The crime of terroristic threat occurs when a person threatens violence and places any person in fear of imminent serious bodily injury. A terrorstic threat can also occur when the threat causes a reaction by emergency personnel, interrupts public communication, transportation or public services, disrupts public assemblies or places the public in fear of serious bodily injury. As one can image, the greater degree of fear by a bomb scare or similar threat, the more serious the penalty.
After 9/11 the offense of terroristic threat took on a whole new connotation. Although the penalty for threatening to commit any offense involving violence to any person or property is a often a Class B misdemeanor, a threat made on the playground is classified under same offense as a threat to blow up the school. The punishment range is difference if convicted, but the general public may not be aware of this subtle distinction when seeing “terroristic threat” on a criminal background check.

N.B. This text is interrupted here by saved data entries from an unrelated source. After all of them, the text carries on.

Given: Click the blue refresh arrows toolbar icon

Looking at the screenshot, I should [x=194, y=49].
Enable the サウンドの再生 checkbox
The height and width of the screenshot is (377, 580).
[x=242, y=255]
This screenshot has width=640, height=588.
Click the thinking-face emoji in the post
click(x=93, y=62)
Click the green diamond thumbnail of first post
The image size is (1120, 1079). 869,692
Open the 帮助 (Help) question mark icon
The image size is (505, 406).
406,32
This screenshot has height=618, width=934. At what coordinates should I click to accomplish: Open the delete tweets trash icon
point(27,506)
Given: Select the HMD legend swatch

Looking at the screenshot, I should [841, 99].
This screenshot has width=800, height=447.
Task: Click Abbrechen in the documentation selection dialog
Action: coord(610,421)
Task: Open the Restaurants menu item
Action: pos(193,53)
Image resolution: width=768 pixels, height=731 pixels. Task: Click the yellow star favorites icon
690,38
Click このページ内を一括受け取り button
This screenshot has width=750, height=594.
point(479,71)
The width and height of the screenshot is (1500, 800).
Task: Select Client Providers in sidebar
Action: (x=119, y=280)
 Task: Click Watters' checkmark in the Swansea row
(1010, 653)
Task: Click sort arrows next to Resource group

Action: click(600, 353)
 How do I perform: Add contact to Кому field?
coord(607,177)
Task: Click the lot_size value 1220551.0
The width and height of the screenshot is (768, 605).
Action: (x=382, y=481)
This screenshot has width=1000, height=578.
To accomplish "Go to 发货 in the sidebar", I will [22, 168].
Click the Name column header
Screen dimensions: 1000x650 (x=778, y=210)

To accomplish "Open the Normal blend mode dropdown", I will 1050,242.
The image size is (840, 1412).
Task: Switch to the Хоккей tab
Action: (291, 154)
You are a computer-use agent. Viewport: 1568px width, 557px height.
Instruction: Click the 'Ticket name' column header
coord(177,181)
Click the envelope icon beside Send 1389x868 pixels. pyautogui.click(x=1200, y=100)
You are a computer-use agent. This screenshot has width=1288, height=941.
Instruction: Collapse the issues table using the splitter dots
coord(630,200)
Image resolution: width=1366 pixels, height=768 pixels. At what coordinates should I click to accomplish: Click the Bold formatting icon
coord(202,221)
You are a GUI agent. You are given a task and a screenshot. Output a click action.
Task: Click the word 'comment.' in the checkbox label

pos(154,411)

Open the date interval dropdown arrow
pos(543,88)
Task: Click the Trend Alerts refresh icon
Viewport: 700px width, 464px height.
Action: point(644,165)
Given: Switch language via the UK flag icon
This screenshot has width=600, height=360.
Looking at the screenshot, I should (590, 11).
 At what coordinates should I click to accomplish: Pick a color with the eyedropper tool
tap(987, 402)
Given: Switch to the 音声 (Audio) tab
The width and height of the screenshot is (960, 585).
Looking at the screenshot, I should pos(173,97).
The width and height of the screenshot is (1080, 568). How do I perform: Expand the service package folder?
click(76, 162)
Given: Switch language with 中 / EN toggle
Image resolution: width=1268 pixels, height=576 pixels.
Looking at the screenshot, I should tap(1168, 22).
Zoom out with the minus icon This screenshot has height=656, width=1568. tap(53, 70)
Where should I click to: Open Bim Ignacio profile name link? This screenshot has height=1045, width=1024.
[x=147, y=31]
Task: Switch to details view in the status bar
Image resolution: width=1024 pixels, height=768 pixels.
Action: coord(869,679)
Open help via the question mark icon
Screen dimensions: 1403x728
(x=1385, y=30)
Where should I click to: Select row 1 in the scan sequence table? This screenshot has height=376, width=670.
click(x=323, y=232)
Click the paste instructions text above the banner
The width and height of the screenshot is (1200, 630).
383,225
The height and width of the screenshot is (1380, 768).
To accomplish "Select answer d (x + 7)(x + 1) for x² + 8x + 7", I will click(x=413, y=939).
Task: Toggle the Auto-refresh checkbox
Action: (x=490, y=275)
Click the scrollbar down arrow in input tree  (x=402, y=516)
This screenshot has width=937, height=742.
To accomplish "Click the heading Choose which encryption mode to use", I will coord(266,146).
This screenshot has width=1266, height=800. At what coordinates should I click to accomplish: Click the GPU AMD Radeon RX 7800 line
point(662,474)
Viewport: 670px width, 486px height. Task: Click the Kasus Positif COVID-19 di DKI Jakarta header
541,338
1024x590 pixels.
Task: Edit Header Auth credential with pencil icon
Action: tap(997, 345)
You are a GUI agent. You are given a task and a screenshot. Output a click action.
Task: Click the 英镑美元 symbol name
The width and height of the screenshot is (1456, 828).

The criminalization of heated exchanges and fighting words has long been litigated to test the limits of the First Amendment. The statute on its face only criminalizes specific, articulated threats. First, the threat must be one that alludes to committing a criminal offense. Generally expressions like “I wish the Starbucks would blow up” are legally distinct from specific expressions like “I am going to blow up the Starbucks.” Second, the threat must be communicated or published. Nihilistic musings in an angst ridden teenage journal may be troubling, but they are not criminal. Third, there must be a reaction of either fear, disruption or emergency response. Finally, there must be an intent to cause that reaction or fear. While there is a constitutional right to free expression, these individual rights end when the irresponsible exercise of such encroaches upon the safety of others. One of the significant factual disputes is whether or not the threat was really intended to cause a reaction. The specific intent of the speaker is the essential element of the offense.
In the context of domestic violence allegations, harassment, or anytime the threat involves death or serious bodily injury one can understand why law enforcement takes these allegations with utmost severity. Many of our juvenile clients have learned this the hard way. After Columbine, Virginia Tech, and the dozens of replicated attempts across the country, public schools and private universities have zero tolerance for ill-attempts at humor. With a heightened sense of fear after these tragedies, the District Attorneys’ Office and the local school districts handle these matters very conservatively.